Voilà que les nouveaux slogans apparaissent au centre ville, au même rythme que nos sans-abri. Certaines salles de cinéma au centre d'Athènes, projettent «L'exercice de l'État», le film primé de Pierre Schoeller, «l’odyssée d’un homme d’Etat dans un monde toujours plus complexe et hostile. Vitesse, lutte de pouvoirs, chaos, crise économique…», selon le synopsis du scenario proposé sur le site allocine.fr.

C'est vrai que «[d]ans l'histoire, nous l'avons vu, la seule constante est un progrès dans les moyens de la puissance (de production et de destruction), et la lutte entre ceux qui possèdent cette puissance.
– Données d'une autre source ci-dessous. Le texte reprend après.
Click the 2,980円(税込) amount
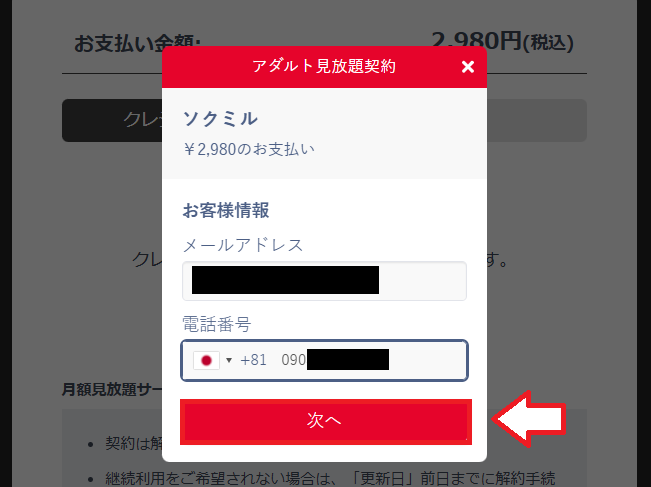 click(503, 42)
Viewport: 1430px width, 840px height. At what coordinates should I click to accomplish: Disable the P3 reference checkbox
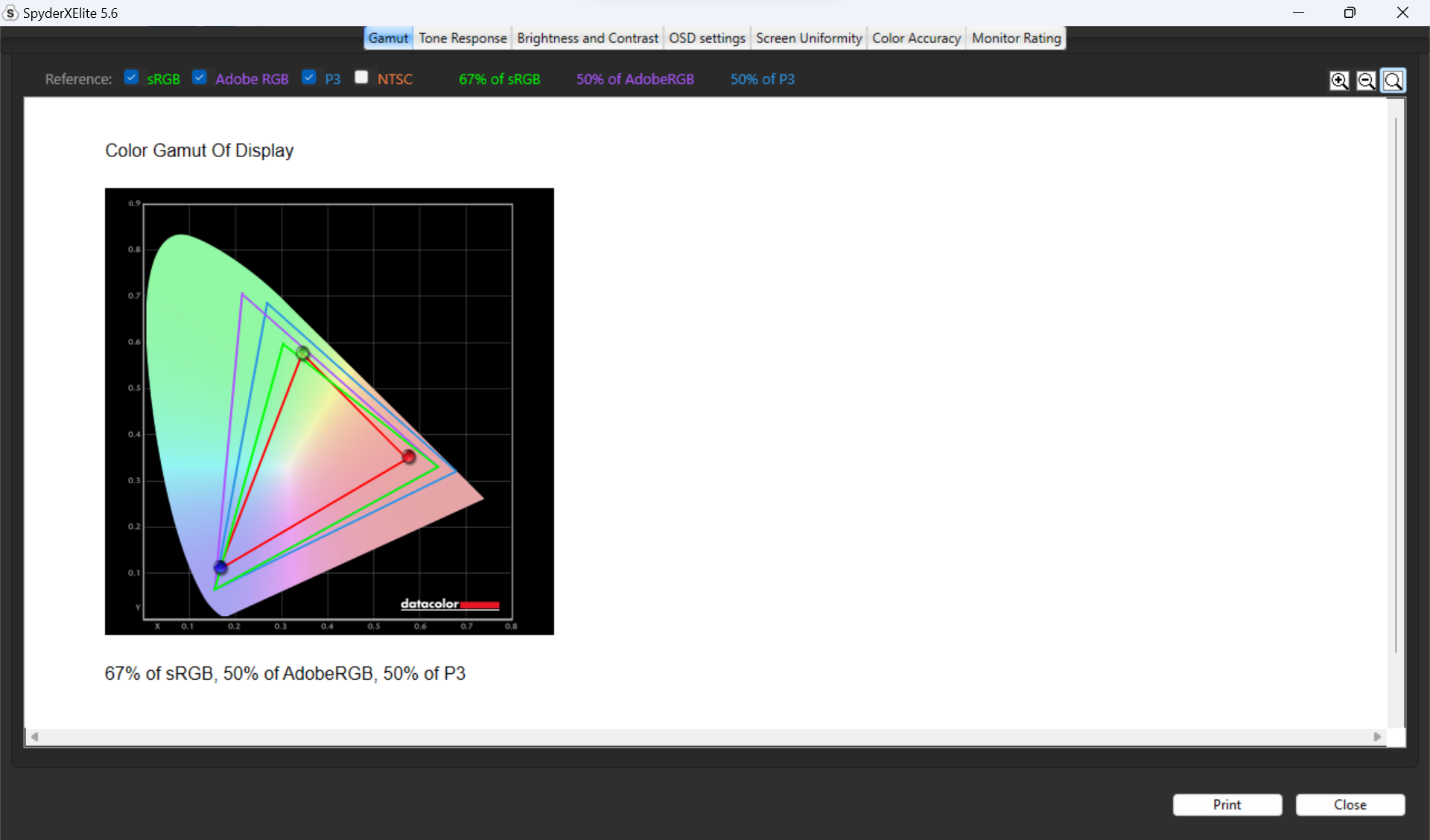tap(309, 77)
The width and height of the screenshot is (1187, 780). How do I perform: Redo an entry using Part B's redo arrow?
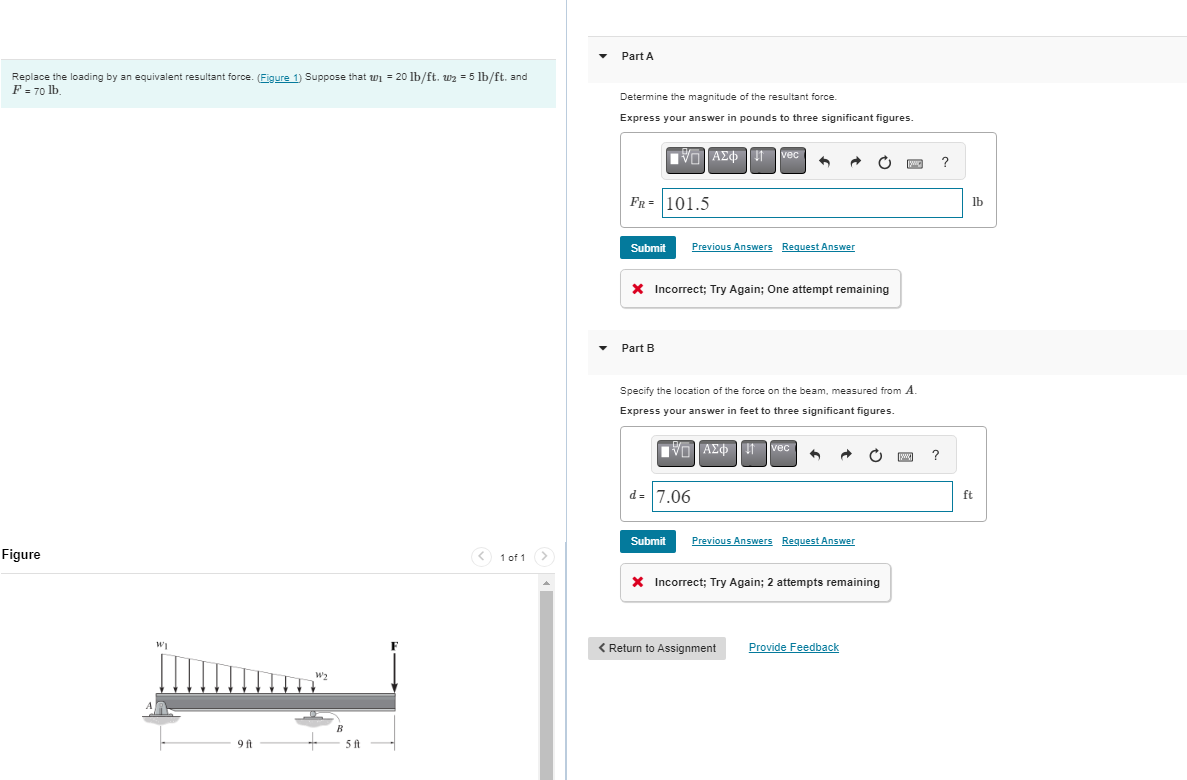pos(845,454)
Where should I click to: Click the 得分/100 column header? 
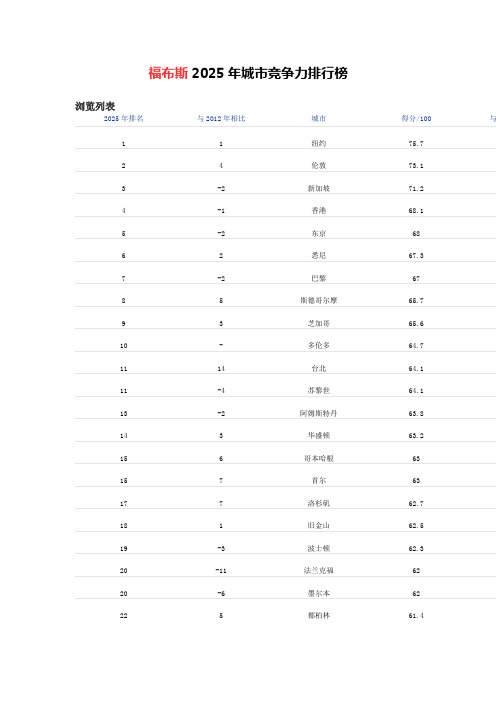click(x=416, y=119)
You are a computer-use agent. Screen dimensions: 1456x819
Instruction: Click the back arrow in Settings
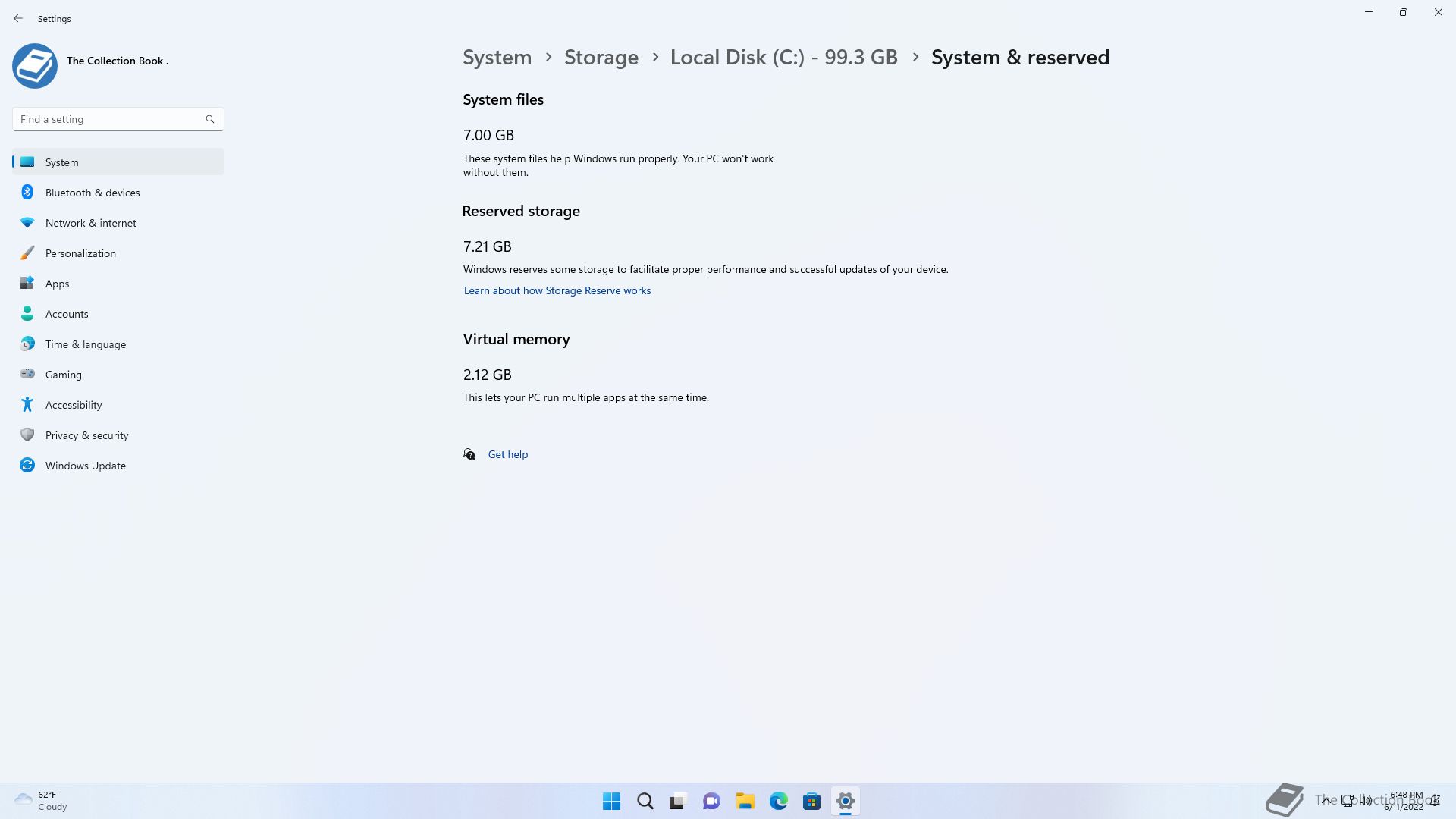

Mais on y trouve aussi, de temps en temps, des floraisons extraordinaire comme la politeia des Athéniens, une sorte d'accomplissement unique, explicitement reconnu comme tel dans la description de Périclès [dans l'Épitaphe]» – [Cornelius Castoriadis, Thucydide, la force et le droit].

L'Europe certainement retrouvée dans ses création, mais pour la floraison on attendra je pense encore un peu sauf dans les îles de l'Égée. Car ailleurs, et pas loin de Salonique, à Chalkidiki ce dimanche (09/09), des manifestants s'opposant à l'exploitation minière par les nouveaux chercheurs d'or introduits par le Mémorandum dans ses nombreuses... appendices, ont été très violemment opprimés par les policiers (...manifestants ?) de Dendias. Balles en caoutchouc et nuages chimiques, les matraques en plus. Le député Syriza Vaggelis Diamantopoulos, ainsi qu'une manifestante de nationalité allemande figurent parmi les blessés selon les dépêches du dimanche soir, sur le site du quotidien économique Naftemporiki par exemple.

Giannis Millios, dans le journal Avgi de ce dimanche dénonce «ce blitzgrieg des banques contre les droits du monde du travail », tandis que Savas Robbolis estime que «la Grèce se transforme en pays asiatique pour ce qui est du droit du travail et des salaires», la première «zone franche» grandeur nature de l'U.E., effectivement... un progrès dans les moyens de la puissance de production et de destruction.